From the International column of the January 2011 issue of Perspectives on History
"The Armored Train of Memory": An Introductory Note
Gabrielle M. Spiegel, January 2011
Nikolay Koposov, author of the article on the politics of history in post-Soviet Russia is an internationally renowned historian of early modern France. He is the author of eight books, including Historical Concepts and Political Ideas in Russia, XVI–XX Century. (Saint Petersburg: European University Press, 2006); How Historians Think (Moscow: Novoye Literaturnoye Obozrenie, 2001, in Russian); and The Highest Bureaucracy in Seventeenth-Century France (Leningrad: Leningrad University and Sciences, 1990, in Russian); and a co-editor of Down with the Cats’ Massacre! A Critique of the Social Sciences (Moscow,:Novoye Literaturnoye Obozrenie, 2005, in Russian). He has been a visiting professor at the École des Hautes Études en Sciences Sociales in Paris as well as at the University of Kent, and was a fellow at the Max Planck Institut für Geschichte at Göttingen. He is currently a fellow at the Helsinki Collegium for Advanced Study in Finland where he is the research director of an interdisciplinary seminar on the theme, “History, Memory, Politics.” He was one of the founders and the first dean of Smolny College of Liberal Arts and Sciences, a collaborative venture between Saint Petersburg State University and Bard College (New York), a position that he held until last year.
The article addresses the current climate for historical scholarship in Russia as a result of recent initiatives on the part of the Russian government to gain control over the treatment of the past, and in particular of the Soviet past during the “heroic” epoch of opposition to Fascism during World War II. In May 2009, President Dmitri Medvedev created a commission to review “falsifications of history to the detriment of Russia’s interests,” delegating the commission to govern historical debate and to prevent the expression or publication of historical judgments “unfavorable” to Russia. This was followed by a proposed law against the “rehabilitation of Nazism,” making it an offence punishable by fine or up to three years of imprisonment to “violate the historical memory of events which took place during the Second World War.”
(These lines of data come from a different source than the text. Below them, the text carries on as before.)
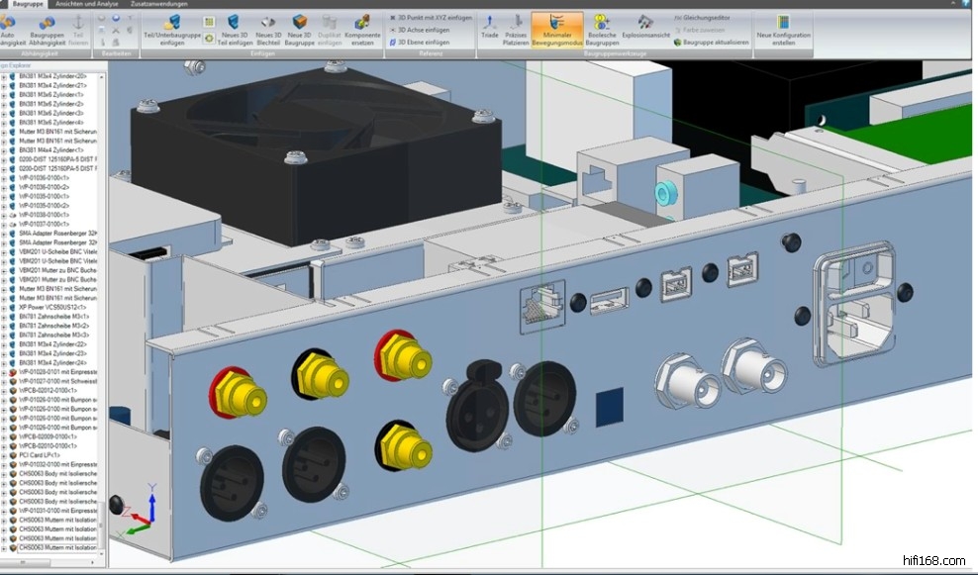Choose Komponente ersetzen tool
Viewport: 978px width, 575px height.
pos(361,23)
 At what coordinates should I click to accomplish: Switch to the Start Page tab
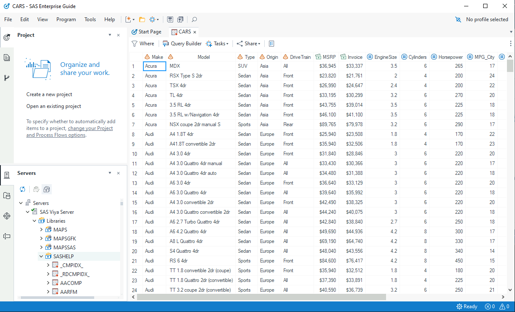(146, 32)
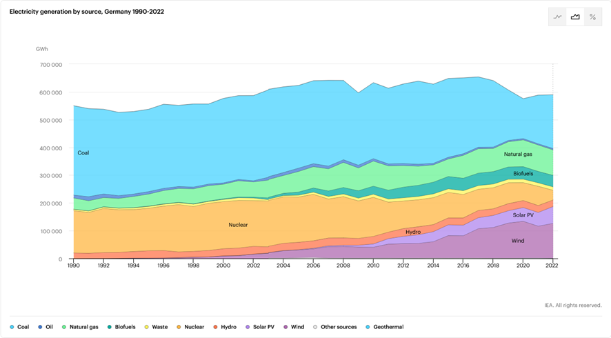Click the orange Nuclear area in chart

click(x=238, y=225)
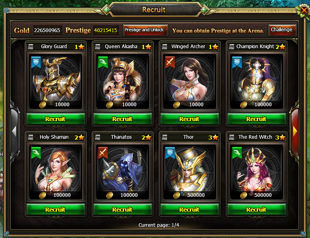Click the star rating icon beside Champion Knight
Screen dimensions: 310x238
point(282,47)
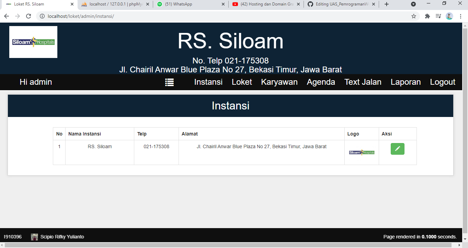The image size is (468, 248).
Task: Click the browser refresh icon
Action: [28, 16]
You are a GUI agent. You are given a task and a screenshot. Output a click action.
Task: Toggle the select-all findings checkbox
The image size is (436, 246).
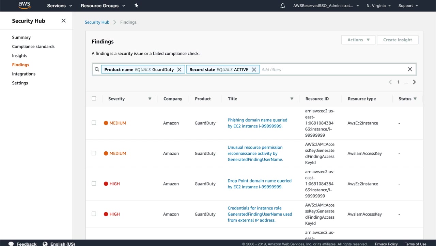coord(94,98)
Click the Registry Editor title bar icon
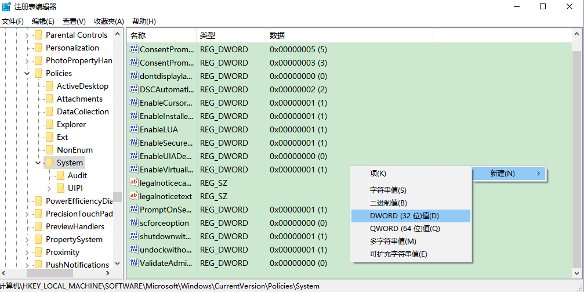 (x=6, y=6)
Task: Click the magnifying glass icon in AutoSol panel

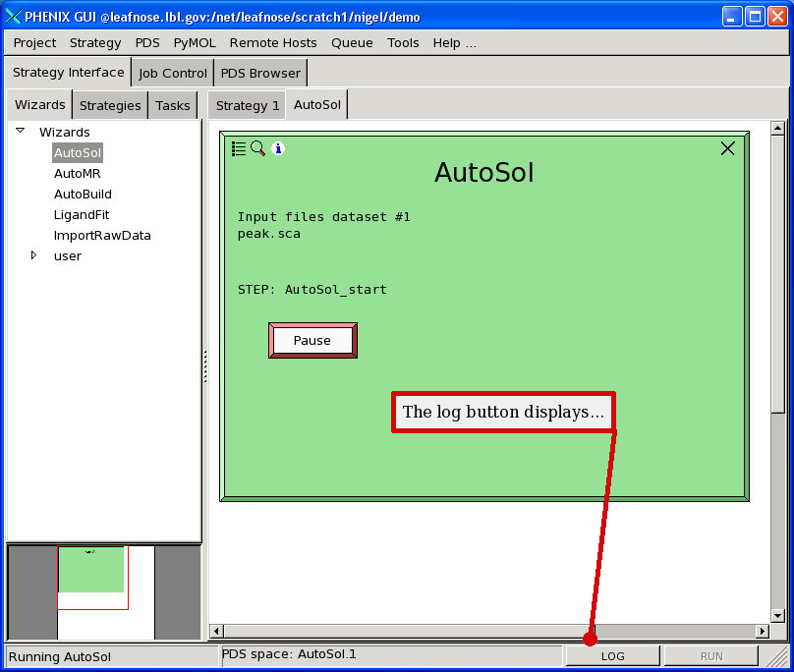Action: point(257,148)
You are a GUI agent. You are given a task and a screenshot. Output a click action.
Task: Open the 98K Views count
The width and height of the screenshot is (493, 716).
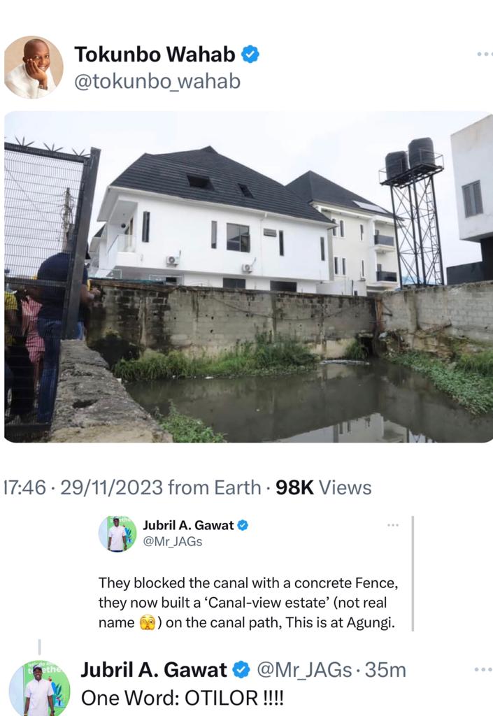coord(324,487)
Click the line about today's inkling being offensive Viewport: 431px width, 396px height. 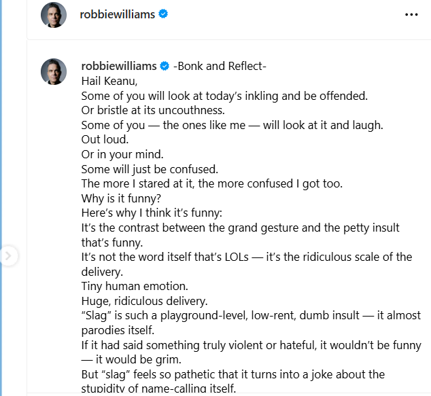tap(224, 96)
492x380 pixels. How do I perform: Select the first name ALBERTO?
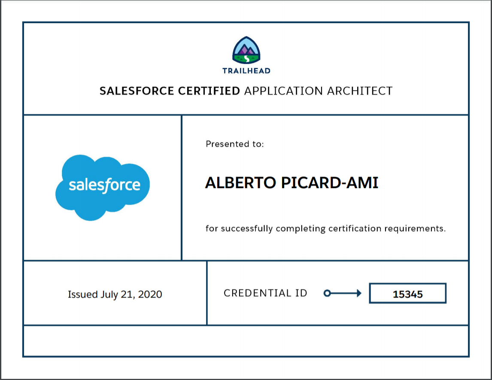click(240, 183)
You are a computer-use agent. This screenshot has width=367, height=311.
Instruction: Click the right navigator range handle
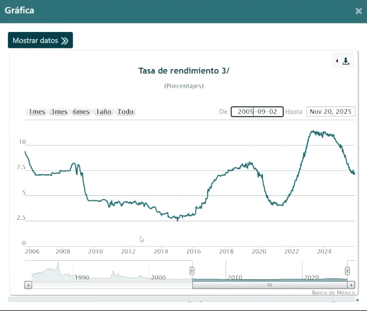(347, 271)
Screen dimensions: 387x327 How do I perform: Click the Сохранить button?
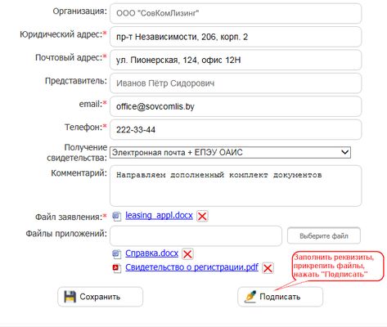point(100,297)
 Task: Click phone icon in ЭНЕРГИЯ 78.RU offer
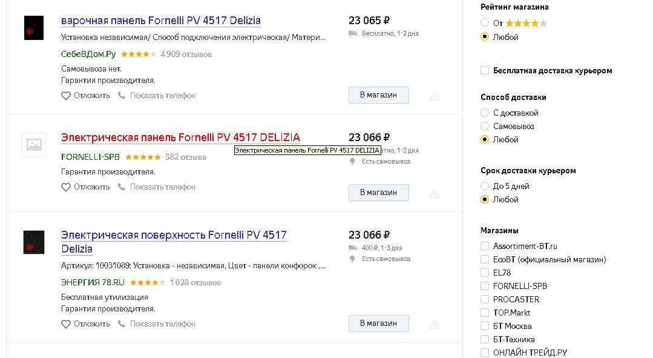pos(122,324)
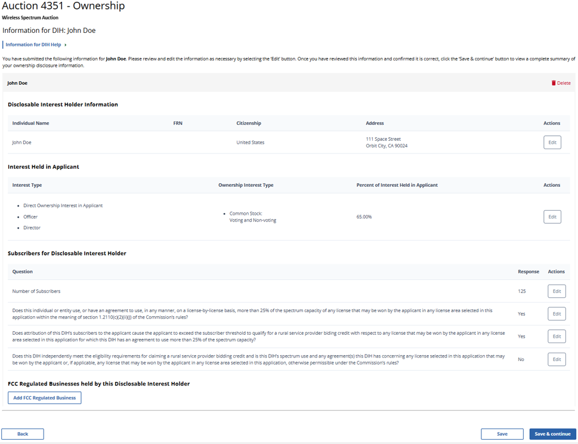
Task: Edit the subscriber threshold attribution question response
Action: pyautogui.click(x=556, y=337)
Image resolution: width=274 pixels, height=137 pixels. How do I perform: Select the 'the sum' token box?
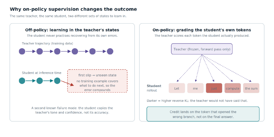[x=251, y=88]
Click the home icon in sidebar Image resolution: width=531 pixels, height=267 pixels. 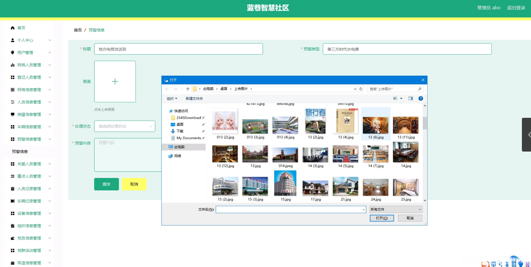click(x=12, y=28)
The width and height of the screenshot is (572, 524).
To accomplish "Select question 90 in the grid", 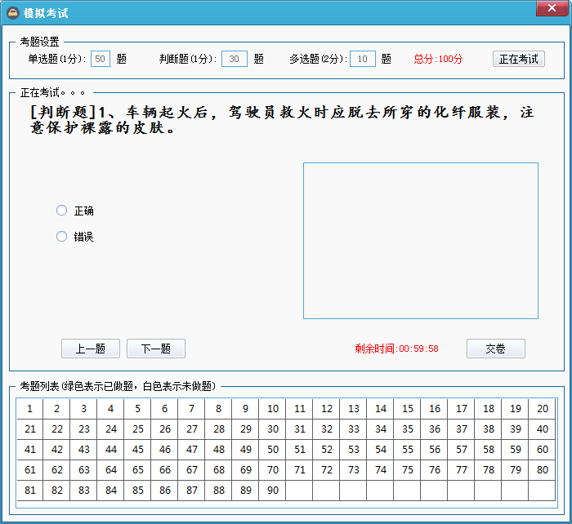I will coord(273,491).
The AHA formally protested these developments by sending a letter to President Medvedev affirming the principle of freedom of research and expression and articulating our belief that it can never be in the public interest to violate the fundamental principle of scholarship that a researcher must be able to investigate any aspect of the past and to report without fear what the evidence reveals. As president of the AHA at the time, I signed this letter together with Arnita Jones, then executive director. At the same time, Nikolay Koposov, joining with Pierre Nora and members of “Liberté pour l’Histoire,” issued a public “Statement to the Citizens of Russia, the President and the State Duma” calling for protection of the freedom to conduct historical research and teaching in Russia. Koposov’s article supplies a critical account of the background against which these developments took place. He is also finishing a new book, to be entitled Russian Politics of Memory in Comparative Perspective, 1985–2010 (Moscow: Novoye Literaturnoye Obozrenie, forthcoming, in Russian), which will deal more extensively with the current politics of memory in Russia discussed in the article.
Gabrielle M. Spiegel, the Krieger-Eisenhower Professor of History at Johns Hopkins University, was president of the AHA in 2008.